The canonical gospels are the four which appear in the New Testament. They were written between AD 70 and 100. (Note: This puts their composition within living memory.) The texts are anonymous, as was common for ancient biographies, such as those of Plutarch and Suetonius which were originally anonymous. They were attributed to the apostles very early and their authorship is debated in scholarship. (Note: They are generally not viewed as eyewitness accounts, though this may be partly the result of dubious form-critical assumptions. They may claim to consulting eyewitnesses.) Mark was the first to be written, followed by Matthew and Luke, which forms a two-volume work with the Acts of the Apostles. (Note: In the two-source hypothesis Matthew and Luke used Mark and a hypothetical source Q, though alternative hypotheses that posit the direct use of Matthew by Luke or vice versa without Q are rising.) The author of John may have been aware of the synoptic gospels, and the gospel's historical context remains debated. Scholars differ on the reliability of the traditions found in the gospels. The synoptic gospels are the primary sources for reconstructing Christ's ministry, while John is used less since it differs from the synoptics. Current research emphasizes the gospels as the works of creative authors with their own editorial and theological agendas. Nevertheless, they preserve sources that go back to Jesus and his contemporaries, and the Synoptic writers thought that they were reconfiguring memories of Jesus rather than creating theological stories, (Note: Allison: "Despite the required hesitation, my inference, after taking everything into account, remains conventional: our Synoptic writers thought that they were reconfiguring memories of Jesus, not inventing theological tales. Such a supposition, however, does nothing to clarify whether or not the evangelists were right about the mnemonic nature of their traditions.") "draw[ing] on direct memories of the first generation of Jesus' disciples".

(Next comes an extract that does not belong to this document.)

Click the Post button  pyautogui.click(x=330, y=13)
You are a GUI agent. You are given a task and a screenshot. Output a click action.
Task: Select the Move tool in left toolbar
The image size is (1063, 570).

Many non-canonical gospels were also written after the four canonical gospels, and like them advocate for the theological views of their authors. Important examples include the gospels of Thomas, Peter, Judas, and Mary; infancy gospels such as that of James (the first to introduce the perpetual virginity of Mary); and gospel harmonies such as the Diatessaron.

==Etymology==
Gospel is the Old English translation of the Hellenistic Greek term εὐαγγέλιον (evangélion), meaning "good news"; this may be seen from analysis of ευαγγέλιον (evangélion) (εὖ (ef) "good" + ἄγγελος (ángelos) "messenger" + -ιον (ion) diminutive suffix). The Greek term was Latinized as evangelium in the Vulgate, and translated into Latin as bona annuntiatio. In Old English, it was translated as gōdspel (gōd "good" + spel "news"). The Old English term was retained as gospel in Middle English Bible translations and hence remains in use also in Modern English.

Encyclopaedia Britannica defines gospel as stemming from gōdspel "good story/news," a calque translating Latin evangelium from Greek εὐαγγέλιον "good news."

==Canonical gospels: Matthew, Mark, Luke and John==

===Contents===
The four canonical gospels share the same basic outline of the life of Jesus: he begins his public ministry in conjunction with that of John the Baptist, calls disciples, teaches and heals and confronts the Pharisees, dies on the cross, and is raised from the dead. Each has its own distinctive understanding of him and his divine role and modern scholars recognize their differences over attempts at harmonization. The patterns of parallels and differences found in the gospels are typical of ancient biographies about actual people and history, and are thus unproblematic if not read anachronistically. According to the manuscript evidence and citation frequency by the early Church Fathers, Matthew and John were the most popular gospels while Luke and Mark were less popular in the early centuries of the Church.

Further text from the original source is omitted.